The UK’s Financial Services Authority (FSA) has issued a statement that insurance firms will be expected to demonstrate "appropriate controls" with regard to internal data flow systems, such as spreadsheets.
The FSA recently addressed the issue of spreadsheet risks in its report Solvency II: internal model approval process data review findings.
In the report, the FSA said: "We will be looking for appropriate controls for data quality such as reasonableness checks, input validations, peer reviews, logical access management, change and release management, disaster recovery, and documentation."
In a data review of both life and general insurance firms, the FSA paper said many firms had automated spreadsheets, for example, using macros to reduce manual intervention, and some relied on spreadsheet management tools to determine the dependency of interlinked spreadsheets and to apply controls such as audit trail and version management.
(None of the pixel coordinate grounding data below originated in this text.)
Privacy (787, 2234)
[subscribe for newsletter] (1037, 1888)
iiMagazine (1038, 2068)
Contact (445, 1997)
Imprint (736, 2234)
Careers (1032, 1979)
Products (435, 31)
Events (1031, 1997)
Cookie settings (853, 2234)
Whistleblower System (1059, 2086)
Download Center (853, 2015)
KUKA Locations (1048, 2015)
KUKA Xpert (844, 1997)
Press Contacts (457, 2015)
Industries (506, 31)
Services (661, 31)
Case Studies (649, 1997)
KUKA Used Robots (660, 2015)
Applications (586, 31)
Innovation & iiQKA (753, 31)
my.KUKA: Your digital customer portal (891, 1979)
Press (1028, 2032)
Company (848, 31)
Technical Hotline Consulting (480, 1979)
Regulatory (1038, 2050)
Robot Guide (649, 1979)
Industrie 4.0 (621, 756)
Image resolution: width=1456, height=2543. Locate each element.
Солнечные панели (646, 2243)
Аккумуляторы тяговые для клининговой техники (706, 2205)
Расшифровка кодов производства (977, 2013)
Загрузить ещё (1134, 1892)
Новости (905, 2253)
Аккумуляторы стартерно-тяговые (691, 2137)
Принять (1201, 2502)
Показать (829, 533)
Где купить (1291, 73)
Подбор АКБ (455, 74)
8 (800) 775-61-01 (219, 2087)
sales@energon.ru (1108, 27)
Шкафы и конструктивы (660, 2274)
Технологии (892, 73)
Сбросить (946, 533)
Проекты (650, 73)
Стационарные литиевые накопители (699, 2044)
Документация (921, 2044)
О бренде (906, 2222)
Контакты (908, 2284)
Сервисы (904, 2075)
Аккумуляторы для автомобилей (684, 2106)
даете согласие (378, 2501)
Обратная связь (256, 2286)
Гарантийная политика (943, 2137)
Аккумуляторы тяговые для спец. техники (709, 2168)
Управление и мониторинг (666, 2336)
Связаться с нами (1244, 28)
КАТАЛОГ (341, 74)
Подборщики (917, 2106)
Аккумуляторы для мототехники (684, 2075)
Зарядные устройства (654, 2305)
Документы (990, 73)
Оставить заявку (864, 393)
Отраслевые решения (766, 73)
Although the automation of spreadsheets reduces the risk of manual error, the FSA said it can also introduce different problems such as reduced oversight and inadequate transparency about the extent of linking and proliferation of nested linked spreadsheets.
It noted that linked spreadsheets typically pass only single numerical values, without an indication of the date of last update, creating the risk of passing stale data around the system.
The FSA paper comes after Basel Committee released a consultation paper in June 2012 called ‘Principles for effective risk data aggregation and risk reporting’.
This said where a bank relies on manual processes and desktop applications including spreadsheets, databases, and has specific risk units that use these applications for software development, it should have effective mitigants in place, for example, end-user computing policies and procedures and other effective controls that are consistently applied across the bank’s processes.
Responding to the papers from the FSA and Basel Committee, Ralph Baxter, CEO of ClusterSeven, a data management company: "The failure of businesses to fully understand, control and monitor data held in spreadsheets leaves businesses worryingly exposed to unacceptable risks and recent indicators from the regulators now suggest that firm action will be taken against those that bury their head in the sand."
Baxter added: "We know that many institutions have to contend with thousands, if not millions of spreadsheets. It is unsurprising that regulators are now openly pushing that without effective data management controls in place to manage spreadsheet estates, insurers and banks are leaving themselves dangerously exposed to significant but avoidable business risks."
Research carried out by ClusterSeven earlier this year found that 77% of senior level insurance executives would welcome more specific guidance on best-practice use of the spreadsheets in the run-up to Solvency II.
ClusterSeven also found that only 20% of actuaries and insurance finance professionals are completely confident of their firm’s data control processes and the supervision of their large estates of spreadsheets.